Como comandante, Kon prefería que sus órdenes fuesen obedecidas sin necesidad de recurrir a tácticas de persuasión, y desde luego sin tener que pelear; pero el teniente Keast había insistido en dar un consejo que nadie le había pedido. Cuando Kon le advirtió que estaba al borde de la insubordinación, Keast se volvió insultante. El puñetazo lo había silenciado de forma bastante eficaz, aunque, al reflexionarlo más tarde, Kon reconoció ante sí mismo que había sido afortunado al coger con la guardia baja a aquel teniente mucho más corpulento y joven que él.

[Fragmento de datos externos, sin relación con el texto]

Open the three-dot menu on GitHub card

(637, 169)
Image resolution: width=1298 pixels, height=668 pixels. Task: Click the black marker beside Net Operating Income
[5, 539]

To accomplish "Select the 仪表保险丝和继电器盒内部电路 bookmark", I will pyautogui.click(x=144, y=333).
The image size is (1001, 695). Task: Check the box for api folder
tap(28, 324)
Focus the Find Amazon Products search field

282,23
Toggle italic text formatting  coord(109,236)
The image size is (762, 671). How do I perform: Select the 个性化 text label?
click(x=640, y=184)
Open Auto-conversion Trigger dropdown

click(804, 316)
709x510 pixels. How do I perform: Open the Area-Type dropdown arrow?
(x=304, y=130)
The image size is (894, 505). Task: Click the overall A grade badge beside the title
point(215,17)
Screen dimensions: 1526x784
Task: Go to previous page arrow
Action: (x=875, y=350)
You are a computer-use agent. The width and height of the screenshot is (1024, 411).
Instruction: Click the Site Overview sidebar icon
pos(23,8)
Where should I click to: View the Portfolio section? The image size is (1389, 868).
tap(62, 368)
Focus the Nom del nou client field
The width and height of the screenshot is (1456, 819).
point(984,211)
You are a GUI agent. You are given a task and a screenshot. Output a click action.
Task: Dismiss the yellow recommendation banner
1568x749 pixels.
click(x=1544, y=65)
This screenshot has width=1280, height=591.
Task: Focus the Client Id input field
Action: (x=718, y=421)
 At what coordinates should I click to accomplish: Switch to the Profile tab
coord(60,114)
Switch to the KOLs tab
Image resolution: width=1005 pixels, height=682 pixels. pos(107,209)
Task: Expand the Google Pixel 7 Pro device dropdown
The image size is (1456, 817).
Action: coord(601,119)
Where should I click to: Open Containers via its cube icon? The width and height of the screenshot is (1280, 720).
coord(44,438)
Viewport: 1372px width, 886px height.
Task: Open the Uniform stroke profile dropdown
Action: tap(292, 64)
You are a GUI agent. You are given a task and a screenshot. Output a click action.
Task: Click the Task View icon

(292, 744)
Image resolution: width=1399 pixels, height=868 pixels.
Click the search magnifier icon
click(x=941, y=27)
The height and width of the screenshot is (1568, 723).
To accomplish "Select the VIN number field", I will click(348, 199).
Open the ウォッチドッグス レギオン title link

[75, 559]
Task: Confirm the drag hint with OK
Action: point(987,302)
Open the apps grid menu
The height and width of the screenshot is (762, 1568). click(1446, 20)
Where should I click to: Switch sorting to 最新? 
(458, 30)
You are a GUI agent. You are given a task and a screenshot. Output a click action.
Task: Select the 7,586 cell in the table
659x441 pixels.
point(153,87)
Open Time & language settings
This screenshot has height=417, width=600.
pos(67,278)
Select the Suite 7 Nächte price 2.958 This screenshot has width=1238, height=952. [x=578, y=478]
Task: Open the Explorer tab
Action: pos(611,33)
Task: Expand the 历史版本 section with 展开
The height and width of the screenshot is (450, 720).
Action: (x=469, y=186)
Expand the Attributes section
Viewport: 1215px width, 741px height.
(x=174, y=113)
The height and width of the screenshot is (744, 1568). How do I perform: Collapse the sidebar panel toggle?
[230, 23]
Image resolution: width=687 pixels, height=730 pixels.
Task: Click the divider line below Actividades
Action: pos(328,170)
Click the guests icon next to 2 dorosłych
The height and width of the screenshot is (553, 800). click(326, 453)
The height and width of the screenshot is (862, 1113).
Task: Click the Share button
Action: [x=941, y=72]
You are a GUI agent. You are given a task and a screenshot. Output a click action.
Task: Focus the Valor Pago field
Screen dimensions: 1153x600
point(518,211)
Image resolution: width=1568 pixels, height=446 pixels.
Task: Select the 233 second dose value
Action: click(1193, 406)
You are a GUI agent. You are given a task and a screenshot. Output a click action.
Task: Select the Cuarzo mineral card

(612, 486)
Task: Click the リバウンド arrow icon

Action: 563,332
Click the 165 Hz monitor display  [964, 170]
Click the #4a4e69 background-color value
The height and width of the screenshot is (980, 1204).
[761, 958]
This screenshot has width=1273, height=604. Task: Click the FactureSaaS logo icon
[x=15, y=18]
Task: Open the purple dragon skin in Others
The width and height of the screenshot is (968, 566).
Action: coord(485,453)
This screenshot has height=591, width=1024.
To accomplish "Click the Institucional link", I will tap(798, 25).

A medida que pasaban las horas, miraba a Kera cada vez con mayor frecuencia. No sólo prefería la belleza de ella al rostro malhumorado de sus oficiales masculinos, sino que era ella quien le informaría si la tormenta amainaba. Finalmente, la mujer lo hizo.
—¿Podemos entrar, Kera?
—Sí, comandante. Estoy completando el análisis de la zona por medio de los sensores.
Se volvió hacia la terminal de la computadora, descansando levemente las manos sobre varios interruptores de control, preparada para pasar de un modo a otro y de una a otra pantalla.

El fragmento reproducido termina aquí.